__TASK A__. Can you recast the records as a Markdown table with the columns Row and Line, starting at their first line and ending with the line that contains "Action: click(x=858, y=509)", numbering each row and leaving out blank lines?
+++ EXCERPT TO READ
Rate Limiting

Overview

dialektai implements rate limiting to ensure fair usage and system stability. This page explains the rate limits, how they work, and best practices for handling them.

Understanding Rate Limit Types

dialektai enforces rate limits at three levels:

Per-Minute Limits - Burst protection to prevent short-term spikes
Per-Hour Limits - Sustained usage protection
Monthly Quotas - Total query budget for the billing period

Rate limits are tracked separately for two types of access:

API Requests - Programmatic access via API keys (e.g., integrations, custom UIs)
Chat Requests - Interactive queries via the web interface or widget

All limits are enforced per organization, meaning all API keys and users within your organization share the same quota.

Rate Limit Tiers

Free Trial (14 days)

API Requests: 30/minute, 500/hour
Chat Requests: 5/minute, 50/hour
Monthly Queries: 150 total queries
Duration: 14 days

Starter Plan

API Requests: 60/minute, 1,000/hour
Chat Requests: 10/minute, 100/hour
Monthly Queries: 500 total queries

Professional Plan

API Requests: 120/minute, 3,000/hour
Chat Requests: 30/minute, 500/hour
Monthly Queries: 3,000 total queries

Business Plan

API Requests: 300/minute, 10,000/hour
Chat Requests: 60/minute, 2,000/hour
Monthly Queries: 10,000 total queries

Enterprise Plan

API Requests: 600/minute, 30,000/hour
Chat Requests: 120/minute, 10,000/hour
Monthly Queries: 30,000 total queries
Custom Limits: Available upon request
Dedicated infrastructure
SLA guarantees
Priority support

How Rate Limiting Works

Sliding Window

dialektai uses a sliding window algorithm:

Window: 60 seconds
Limit: 100 requests

Time: 0s - Request 1
Time: 1s - Request 2
...
Time: 59s - Request 100
Time: 60s - Request 101 ✅ (Request 1 dropped from window)
Time: 61s - Request 102 ✅ (Request 2 dropped from window)

Per-Organization

Rate limits are enforced per organization, not per API key:

# Organization A (Starter plan, API requests)
API Key 1: 30 requests/min
API Key 2: 30 requests/min
Total: 60 requests/min (within 60/min limit) ✅

# Organization A
API Key 1: 50 requests/min
API Key 2: 20 requests/min
Total: 70 requests/min (exceeds 60/min limit) ❌

Rate Limit Headers

Every API response includes rate limit information:

Response Headers

X-RateLimit-Limit: 60
X-RateLimit-Remaining: 47
X-RateLimit-Reset: 1697624400
X-RateLimit-Window: 60

Header Descriptions:

X-RateLimit-Limit: Maximum requests allowed in window (API or Chat, depending on endpoint)
++++++
__TASK B__. Can you copy the passage of the rate limiting page that opens with the words "dialektai enforces rate" and closes with "integrations, custom UIs)"?
+++ DATA FOR THIS TASK
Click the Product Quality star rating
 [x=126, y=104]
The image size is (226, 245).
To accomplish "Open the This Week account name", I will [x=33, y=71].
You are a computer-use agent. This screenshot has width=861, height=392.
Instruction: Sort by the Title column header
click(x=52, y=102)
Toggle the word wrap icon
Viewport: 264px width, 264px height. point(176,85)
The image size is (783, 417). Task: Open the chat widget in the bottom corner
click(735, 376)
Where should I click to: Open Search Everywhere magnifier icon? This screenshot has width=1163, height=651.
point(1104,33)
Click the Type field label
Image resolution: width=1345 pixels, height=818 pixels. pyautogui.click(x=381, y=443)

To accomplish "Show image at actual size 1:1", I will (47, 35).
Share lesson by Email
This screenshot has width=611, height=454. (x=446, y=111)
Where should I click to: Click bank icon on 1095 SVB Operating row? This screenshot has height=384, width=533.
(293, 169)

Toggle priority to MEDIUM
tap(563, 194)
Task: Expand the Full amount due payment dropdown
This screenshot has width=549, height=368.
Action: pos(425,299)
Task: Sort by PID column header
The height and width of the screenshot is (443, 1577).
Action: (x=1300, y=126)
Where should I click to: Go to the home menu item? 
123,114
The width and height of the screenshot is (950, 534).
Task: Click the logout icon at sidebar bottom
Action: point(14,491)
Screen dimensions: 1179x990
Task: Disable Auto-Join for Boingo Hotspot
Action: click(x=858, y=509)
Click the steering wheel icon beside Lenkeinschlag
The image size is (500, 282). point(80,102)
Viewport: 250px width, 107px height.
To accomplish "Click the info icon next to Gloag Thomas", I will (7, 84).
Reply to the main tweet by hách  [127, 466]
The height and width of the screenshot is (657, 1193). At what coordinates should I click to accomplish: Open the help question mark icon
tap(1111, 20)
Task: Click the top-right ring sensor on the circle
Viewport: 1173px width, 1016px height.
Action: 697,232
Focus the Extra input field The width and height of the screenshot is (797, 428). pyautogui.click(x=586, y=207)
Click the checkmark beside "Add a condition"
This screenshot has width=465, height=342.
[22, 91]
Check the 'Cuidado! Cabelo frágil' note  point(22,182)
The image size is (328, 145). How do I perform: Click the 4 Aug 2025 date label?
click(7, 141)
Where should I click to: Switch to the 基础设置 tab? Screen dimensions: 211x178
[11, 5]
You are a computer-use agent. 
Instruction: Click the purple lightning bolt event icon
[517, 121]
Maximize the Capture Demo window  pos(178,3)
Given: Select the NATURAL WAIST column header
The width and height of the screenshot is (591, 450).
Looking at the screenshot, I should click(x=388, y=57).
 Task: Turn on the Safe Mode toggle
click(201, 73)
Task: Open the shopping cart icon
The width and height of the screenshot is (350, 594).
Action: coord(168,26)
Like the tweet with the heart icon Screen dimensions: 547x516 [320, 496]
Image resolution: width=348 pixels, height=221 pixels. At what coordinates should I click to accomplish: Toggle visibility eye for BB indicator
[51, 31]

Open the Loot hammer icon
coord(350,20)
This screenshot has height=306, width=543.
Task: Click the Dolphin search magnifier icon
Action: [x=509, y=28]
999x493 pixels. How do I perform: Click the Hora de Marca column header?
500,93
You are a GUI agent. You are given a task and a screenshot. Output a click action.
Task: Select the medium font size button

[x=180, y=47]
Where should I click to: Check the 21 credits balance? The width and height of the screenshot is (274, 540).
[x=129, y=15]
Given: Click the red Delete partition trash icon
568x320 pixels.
++++++
__CORRECT OUTPUT A__.
| Row | Line |
|---|---|
| 1 | Click the Product Quality star rating |
| 2 |  [x=126, y=104] |
| 3 | The image size is (226, 245). |
| 4 | To accomplish "Open the This Week account name", I will [x=33, y=71]. |
| 5 | You are a computer-use agent. This screenshot has width=861, height=392. |
| 6 | Instruction: Sort by the Title column header |
| 7 | click(x=52, y=102) |
| 8 | Toggle the word wrap icon |
| 9 | Viewport: 264px width, 264px height. point(176,85) |
| 10 | The image size is (783, 417). Task: Open the chat widget in the bottom corner |
| 11 | click(735, 376) |
| 12 | Where should I click to: Open Search Everywhere magnifier icon? This screenshot has width=1163, height=651. |
| 13 | point(1104,33) |
| 14 | Click the Type field label |
| 15 | Image resolution: width=1345 pixels, height=818 pixels. pyautogui.click(x=381, y=443) |
| 16 | To accomplish "Show image at actual size 1:1", I will (47, 35). |
| 17 | Share lesson by Email |
| 18 | This screenshot has width=611, height=454. (x=446, y=111) |
| 19 | Where should I click to: Click bank icon on 1095 SVB Operating row? This screenshot has height=384, width=533. |
| 20 | (293, 169) |
| 21 | Toggle priority to MEDIUM |
| 22 | tap(563, 194) |
| 23 | Task: Expand the Full amount due payment dropdown |
| 24 | This screenshot has width=549, height=368. |
| 25 | Action: pos(425,299) |
| 26 | Task: Sort by PID column header |
| 27 | The height and width of the screenshot is (443, 1577). |
| 28 | Action: (x=1300, y=126) |
| 29 | Where should I click to: Go to the home menu item?  |
| 30 | 123,114 |
| 31 | The width and height of the screenshot is (950, 534). |
| 32 | Task: Click the logout icon at sidebar bottom |
| 33 | Action: point(14,491) |
| 34 | Screen dimensions: 1179x990 |
| 35 | Task: Disable Auto-Join for Boingo Hotspot |
| 36 | Action: click(x=858, y=509) |

__CORRECT OUTPUT B__.
dialektai enforces rate limits at three levels:

Per-Minute Limits - Burst protection to prevent short-term spikes
Per-Hour Limits - Sustained usage protection
Monthly Quotas - Total query budget for the billing period

Rate limits are tracked separately for two types of access:

API Requests - Programmatic access via API keys (e.g., integrations, custom UIs)